== Given data ==
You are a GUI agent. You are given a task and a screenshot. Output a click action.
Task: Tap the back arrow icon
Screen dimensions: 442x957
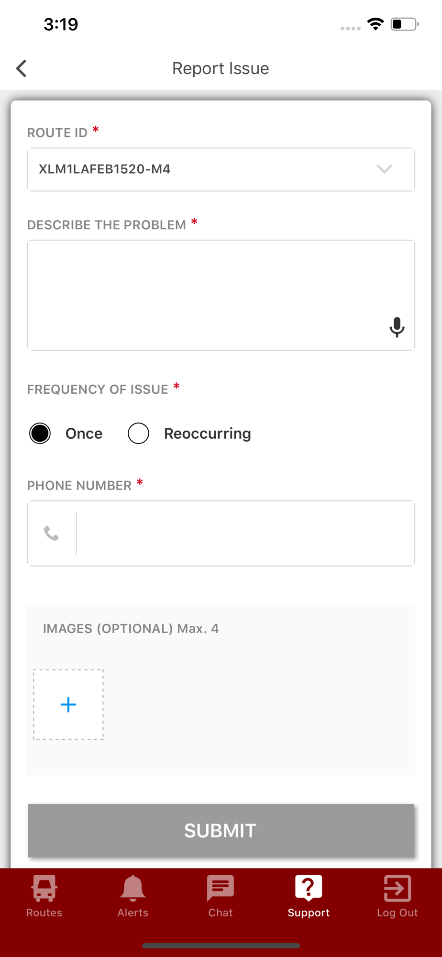21,68
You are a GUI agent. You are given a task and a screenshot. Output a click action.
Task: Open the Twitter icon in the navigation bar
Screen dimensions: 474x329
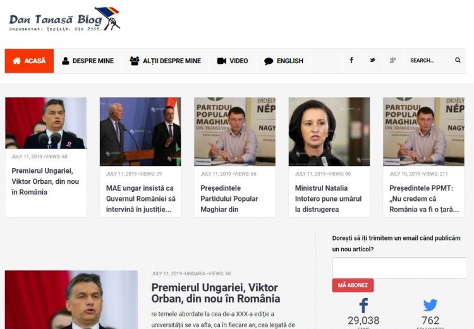[372, 61]
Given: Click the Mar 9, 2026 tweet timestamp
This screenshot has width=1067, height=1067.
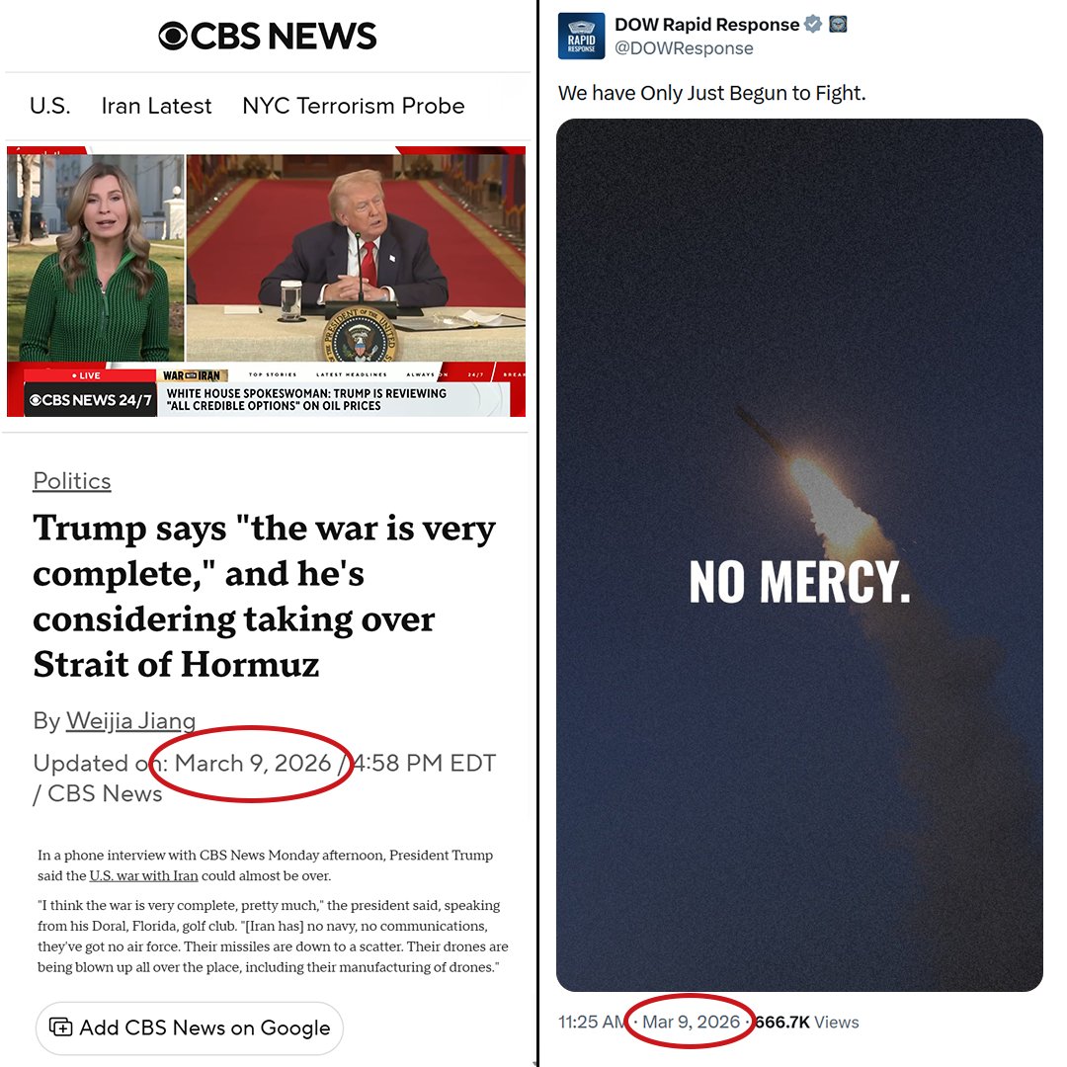Looking at the screenshot, I should 691,1023.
===
- **Problem**
In the records above, locate the line containing "Screen dimensions: 442x957", then copy exactly that line and every line after it through the end, omitting pictures.

- **Reply**
Screen dimensions: 442x957
21,68
You are a GUI agent. You are given a task and a screenshot. Output a click action.
Task: Open the Twitter icon in the navigation bar
Screen dimensions: 474x329
[372, 61]
Given: Click the Mar 9, 2026 tweet timestamp
This screenshot has width=1067, height=1067.
Looking at the screenshot, I should 691,1023.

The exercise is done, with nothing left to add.